Work to complete
Omit all pictures, then retype exactly the lines from the one that contains "Where should I" through the end of the listing.

Data to use
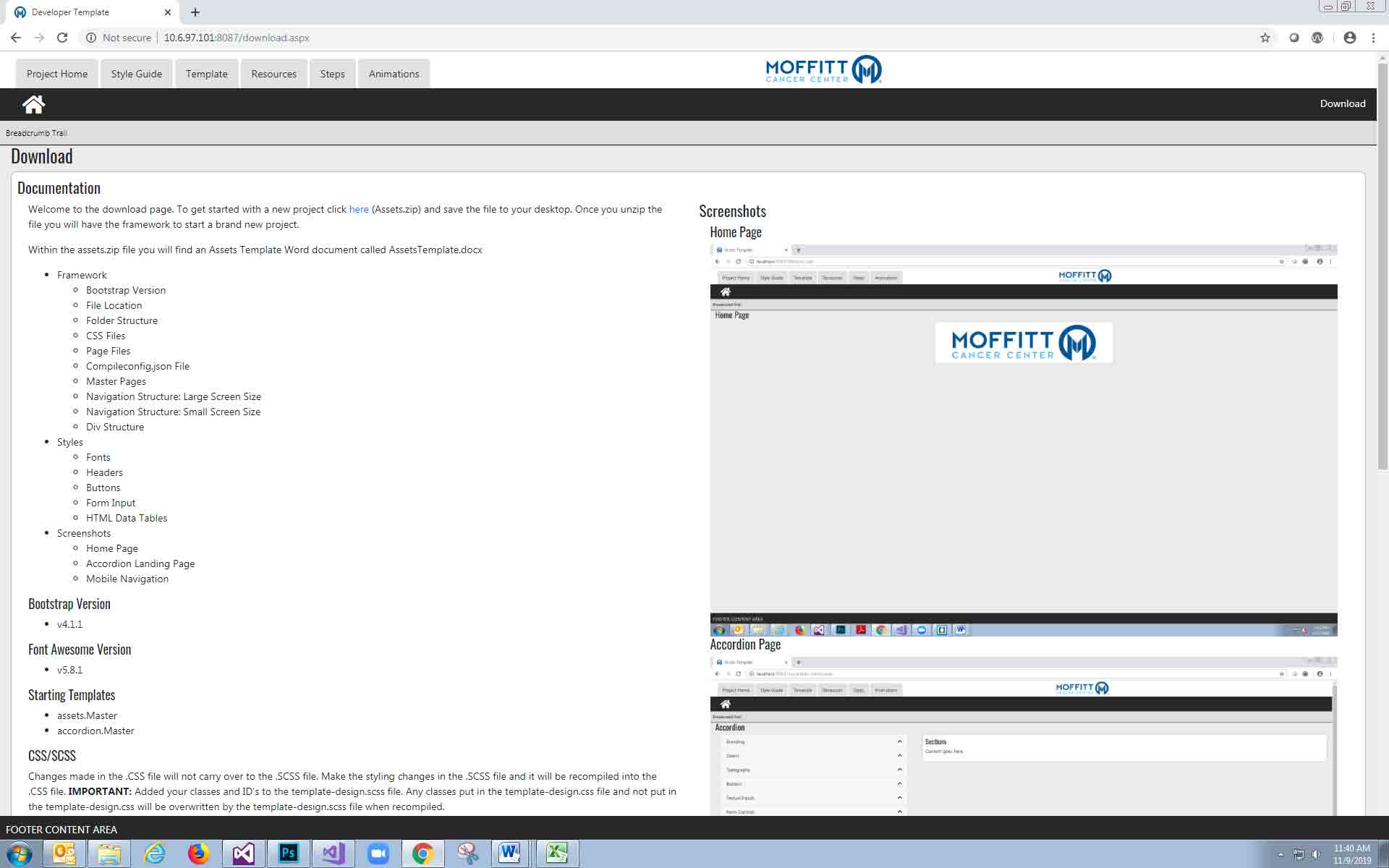Image resolution: width=1389 pixels, height=868 pixels.
Task: Go back with browser back arrow
Action: click(16, 38)
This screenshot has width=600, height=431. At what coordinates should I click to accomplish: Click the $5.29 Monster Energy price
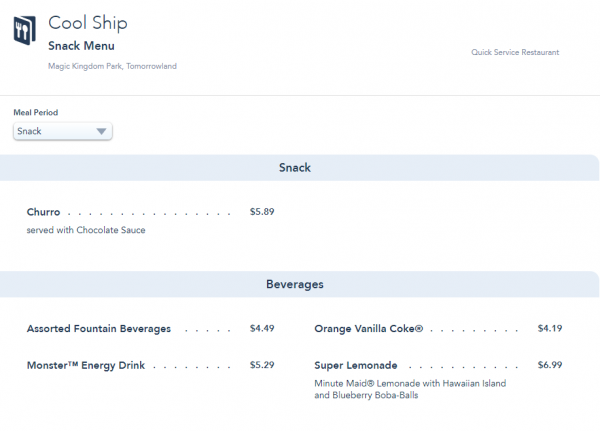(x=262, y=365)
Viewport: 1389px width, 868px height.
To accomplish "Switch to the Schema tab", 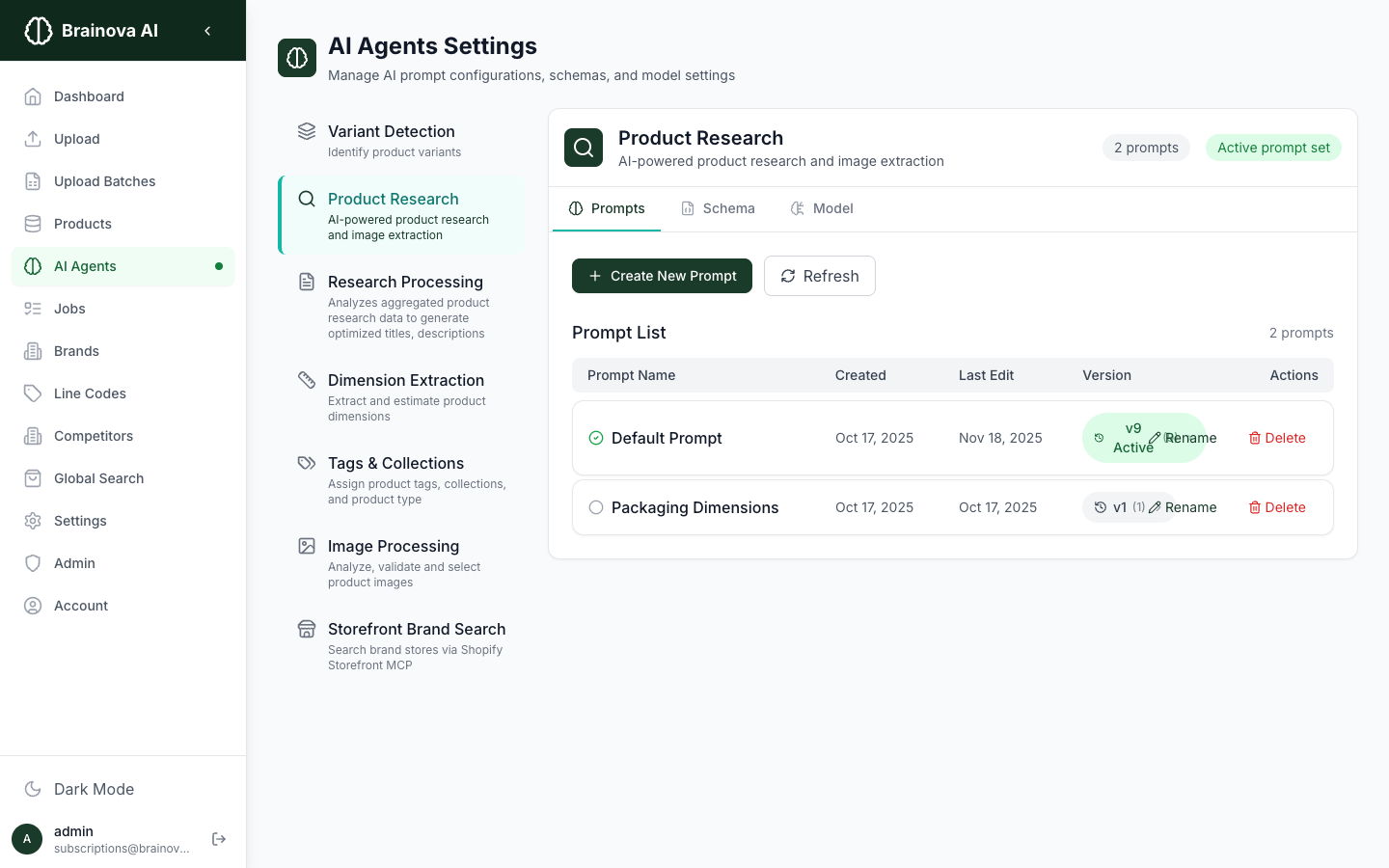I will pos(718,208).
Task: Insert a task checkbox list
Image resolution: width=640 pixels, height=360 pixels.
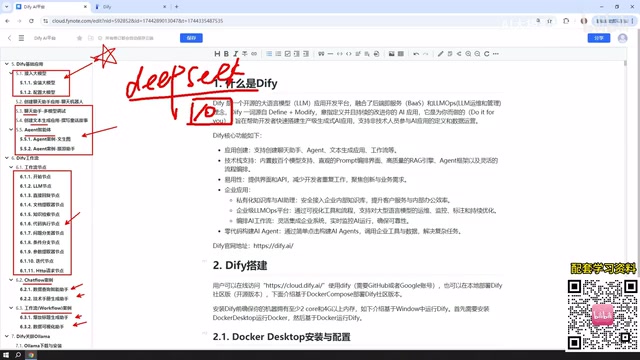Action: pyautogui.click(x=287, y=54)
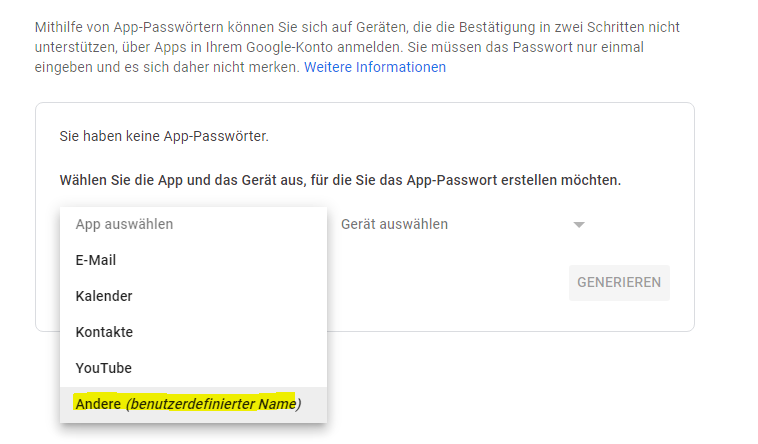The width and height of the screenshot is (758, 444).
Task: Click the App auswählen placeholder entry
Action: (193, 224)
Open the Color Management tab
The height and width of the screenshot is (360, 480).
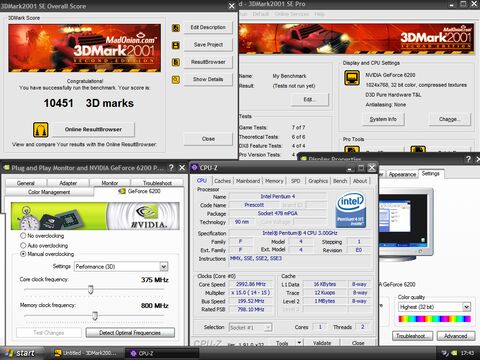(x=49, y=192)
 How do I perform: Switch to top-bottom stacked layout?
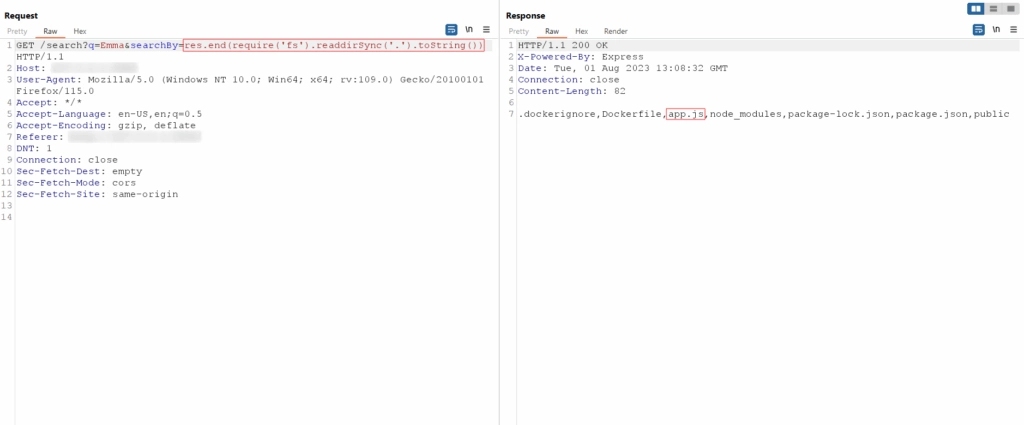click(992, 9)

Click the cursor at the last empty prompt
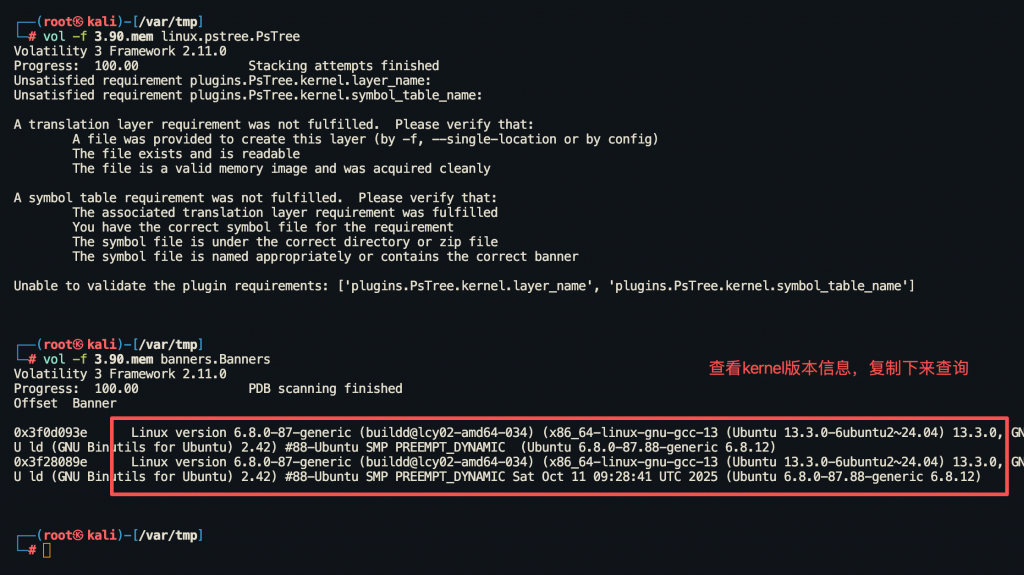[46, 550]
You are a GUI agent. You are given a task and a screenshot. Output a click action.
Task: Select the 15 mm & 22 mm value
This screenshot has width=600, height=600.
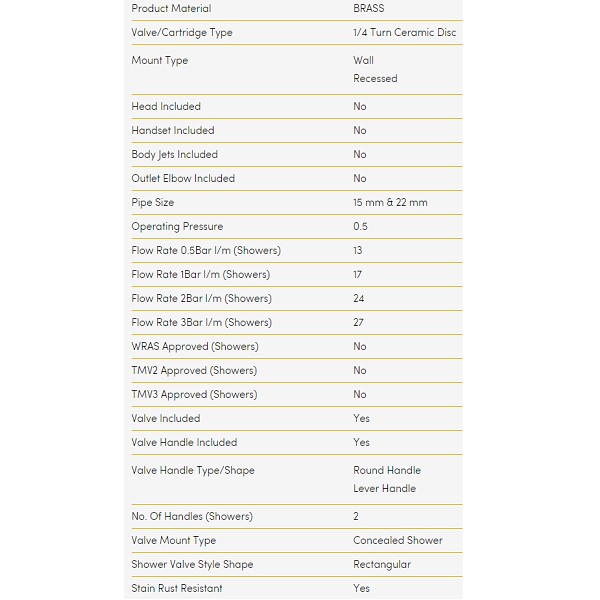point(390,202)
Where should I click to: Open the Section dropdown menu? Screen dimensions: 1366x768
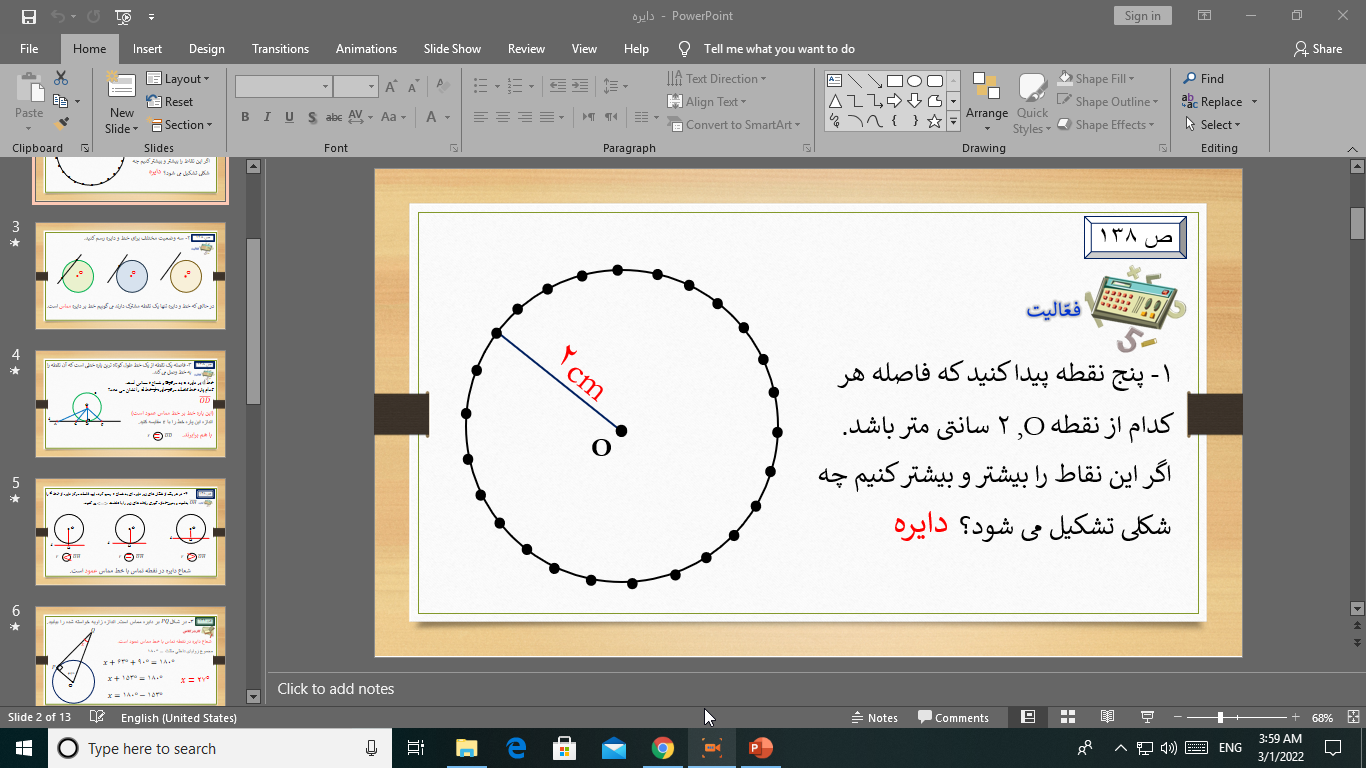180,125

Solution to this exercise
Where should I click to: Open the Section dropdown menu? Screen dimensions: 1366x768
180,125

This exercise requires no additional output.